Padahal, jika kita mau sedikit bijak, tak ada sesuatu di dunia ini yang sia-sia. Karena pada prinsipnya, segalah hal yang ada tak lepas dari qadha dan irodah Allah, termasuk sampah kehidupan yaitu demokrasi.
Anggap saja demokrasi adalah sampah, namun sebenarnya sampah yang dianggap tak berguna itu memiliki manfaat yang cukup besar untuk manusia. Selayaknya sampah itu sendiri.
Beberapa ahli mengatakan, ada manfaat sampah untuk manusia.
1. Sebagai pupuk organik untuk tanaman. Limbah dari sampah organik dapat dijadikan sebagai pupuk penyubur tanaman dengan menyulap sampah menjadi kompos. Kompos dapat memperbaiki struktur tanah, dengan meningkatkan kandungan organik tanah dan akan meningkatkan kemampuan tanah untuk mempertahankan kandungan air dalam tanah.
Saya mengartikan, demokrasi tergantung berada di tangan siapa. Jika dikendalikan full oleh orang-orang shalih, maka demokrasi dapat menjadi pupuk organik yang menyuburkan tanaman-tanaman dakwah Islam.
Karena di alam demokrasi yang organik, kebebasan sangat dijunjung tinggi. Bayangkan manfaatnya jika orang-orang shalih yang komit dengan keshalihannya, lalu ia berbuat dan membuka seluas-luasnya bagi kebaikan, berapa manfaat kesuburan yang akan terjadi. Jika tanah adalah masyarakat (umat), maka umat mampu mempertahankan nilai-nilai luhur yang bersumber dariIslam, sebagaimana tanah mampu mempertahankan kandungan air.
Kebalikannya, jika sampah demokrasi dibiarkan tak ada yang mengurus, atau terongok begitu saja. Apa akibatnya? Selokan mampet, bau, dan banjir tak dapat dicegah.
Atau jika sampah demokrasi dibiarkan berada di tangan orang-orang jahil, pembenci Islam, dan mengedepankan syahwat kekuasaan, maka yang terjadi: kebatilan semakin digalakkan, sementara kebaikan dimarjinalkan secara sistemik.
2. Sumber humus.

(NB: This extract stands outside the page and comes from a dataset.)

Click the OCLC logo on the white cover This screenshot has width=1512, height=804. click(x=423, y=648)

Sampah orgnaik yang tenah membusuk seperti dapat menjadi humus yang dibutuhkan untuk tanah untuk menjaga kesuburan tanah. serta menjadi sumber makanan yang baik bagi tumbuh-tumbuhan, meningkatkan kapasitas kandungan air tanah, mencegah pengerukan tanah, menaikkan aerasi tanah, menaikkan foto kimia dekomposisi pestisida atau senyawa-senyawa organik racun.

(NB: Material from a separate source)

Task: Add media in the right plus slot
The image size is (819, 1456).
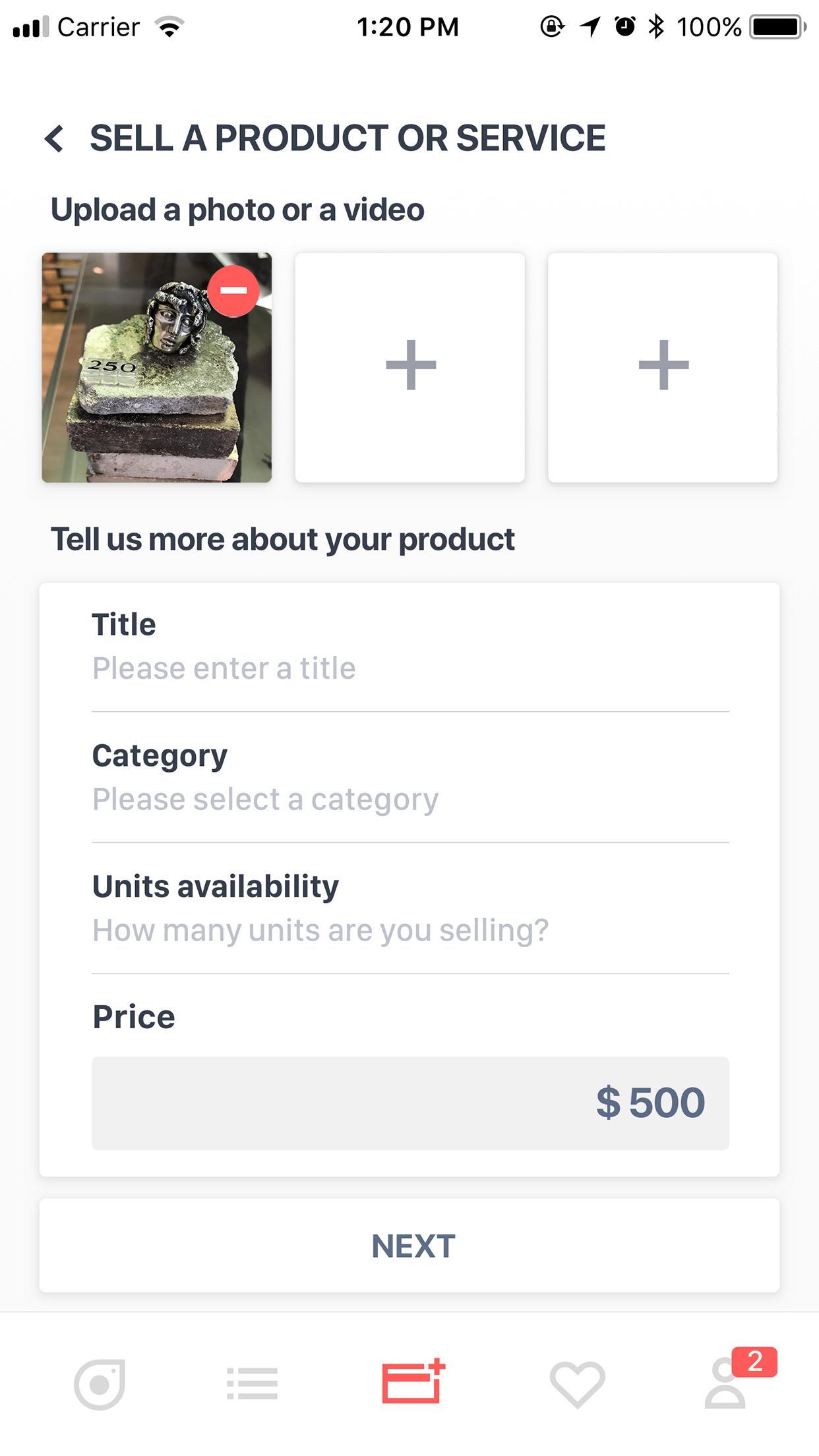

Sampah demokrasi pun dapat dijadikan humus, yaitu membuat UU, PP, Kepress, atau Perda yang dibutuhkan untuk keadilan dan kesejahteraan masyarakat. Bahkan ia dapat menjadi sumber pelaksanaan nilai-nilai Islami dalam kehidupan, sehingga Islam semakin disegani, kebenaran ditegakkan, aliran-aliran sesat terpinggirkan, dan menaikkan posisi tawar umat dalam kehidupan.
Sampah demokrasi adalah realitas yang paling realistis di tengah jahiliyah modern yang kental dengan mistik, hedonisme, permisifisme, dan ambivalensi. Dengan demokrasi, para pejuang kebaikan (Al-Haq) diharapkan tampil menjadi pemberi contoh dan menjadi contoh dalam kehidupan. Bukan sekedar diam dan menanti pertolongan semata.
3. Sampah dapat didaur
ulang. Limbah sampah dari plastik dan kertas dapat didaur ulang menjadi berbagai barang yang bermanfaat seperti menjadi produk furnitur yang cantik. atau didaur ulang kembali menjadi bahan baku pembuatan produk plastik atau kertas.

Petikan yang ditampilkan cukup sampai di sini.